Lumbar vertebrae are thick and anatomically firm structures, thus a considerable force is required to sustain fractures to them. Additionally, these vertebrae are anatomically adjacent to abdominal viscera and thus prone to co-occur with injuries to abdominal organs in patients with lumbar fractures [6,7]. In a study conducted with 92 patients with lumbar transverse process fracture; 19 had hepatic injury, 12 had splenic injury, 5 had colon injury, 51 had urinary tract injury and in 32 patients had thoracic-orthopaedic-maxillo-facial and cerebral trauma. Observed mortality rate was 11% . Hence, our study demonstrated that lumbar spine fractures were the most common fractures that were associated with abdominal organ injury (11.4%). The spleen, kidney, liver and small bowel were the most commonly injured organs as in the literature. Similar organ distribution has been reported in literature for blunt trauma [12,35]. These data suggest that lumbar injuries should be further investigated in detail to detect any potential abdominal injury . In our study it was interesting that various retroperitoneal organs, such as pancreas and duodenum, were spared from being injured despite their close anatomical relationship with lumbar spine.
Multilevel Vertebral Fractures (MLVF) cause more associated injuries/fractures than SLSF, possibly owing to a higher force requirement to sustain multi-level vertebral fractures . To our surprise, however, our study showed a statistically significant relationship between single-level fractures and associated injuries, possibly because of the small number of MLVFs.
Our study suggested a worse prognosis associated with simultaneous injuries with spine fractures; the number of the accompanying injuries with an ISS ≥ 16 that indicated more serious injuries was 48 (48.9%). However, in our study traumatic spinal injuries were associated with lower hospital mortality, possibly because of a multidisciplinary, wellorganized approach to trauma cases in our emergency department.

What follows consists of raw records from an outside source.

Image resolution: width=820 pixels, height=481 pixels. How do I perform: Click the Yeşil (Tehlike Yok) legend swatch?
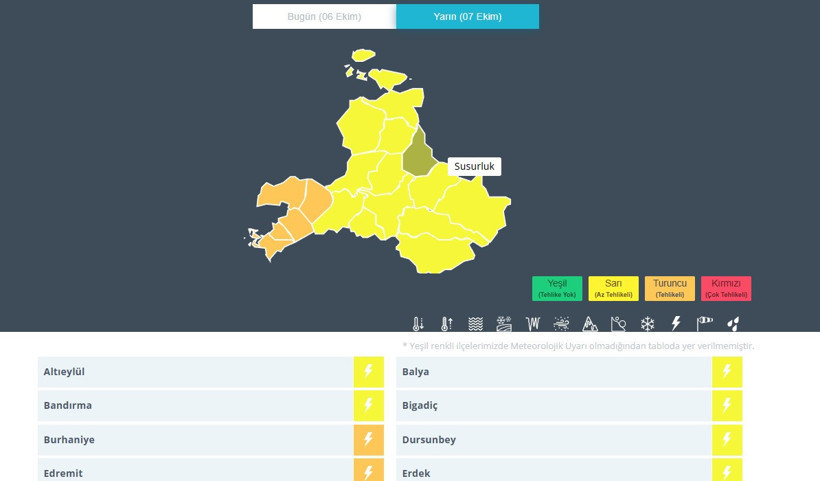pyautogui.click(x=557, y=289)

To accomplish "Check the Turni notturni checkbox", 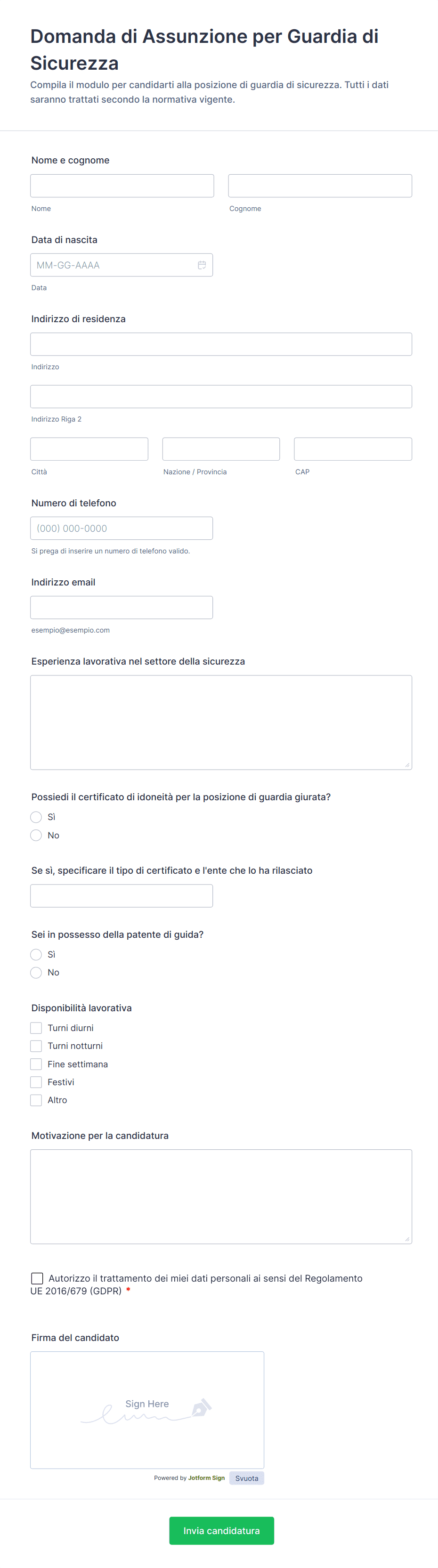I will [36, 1046].
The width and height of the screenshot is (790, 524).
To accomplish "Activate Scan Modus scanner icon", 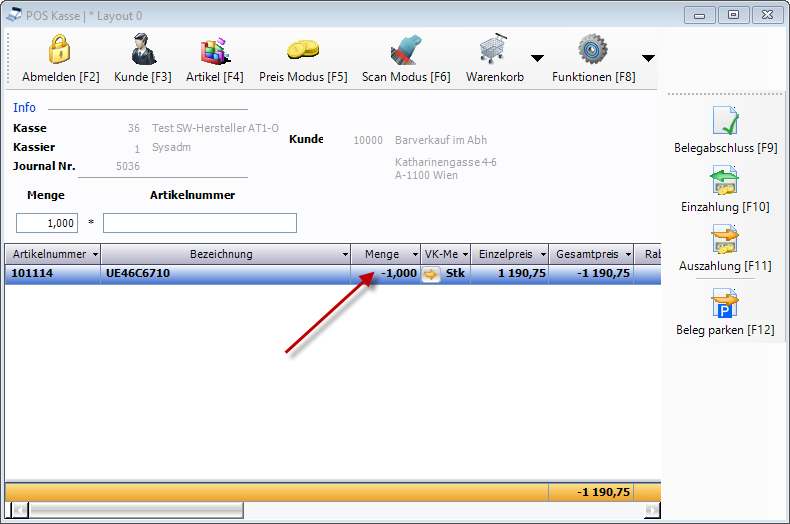I will [x=406, y=49].
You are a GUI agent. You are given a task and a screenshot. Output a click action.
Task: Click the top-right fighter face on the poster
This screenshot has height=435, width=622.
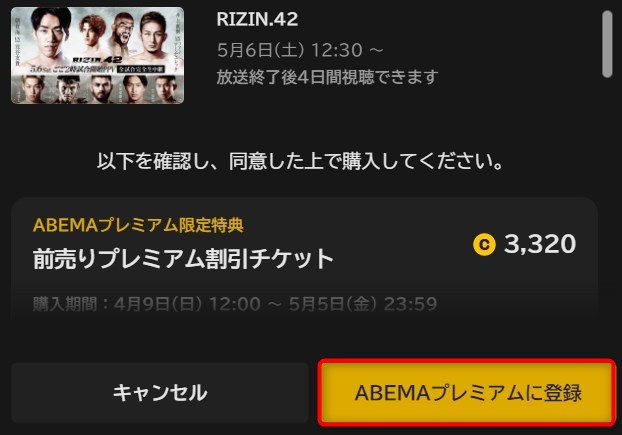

This study has some limitations. The variable sample size of the population groups is one of them. As such, majority of patients belonged to the adolescent age group. Ideally, one would expect that the injuries would have been similarly if not equally distributed between all age groups. Nevertheless, this was a retrospective cross-sectional study that used information of consecutive patients with spinal fractures and it probably reflects age distribution of spinal fractures more accurately and realistically.
In this study, vertebral fractures were commonly associated with injuries to other organs or tissues of human body. Thus, such patients should be thoroughly investigated for the presence of accompanying injuries. Every patient presenting to emergency department after a high-energy trauma should be regarded as vertebral fractures unless proven otherwise, and any spine fractures should be taken serious with regard to potential internal organ injuries and every attempt should be made to rule out potentially fatal internal organ injuries upon detection of these fractures.
All authors obey the rules of Helsinki Declaration and no ethic problem exists in the manuscript.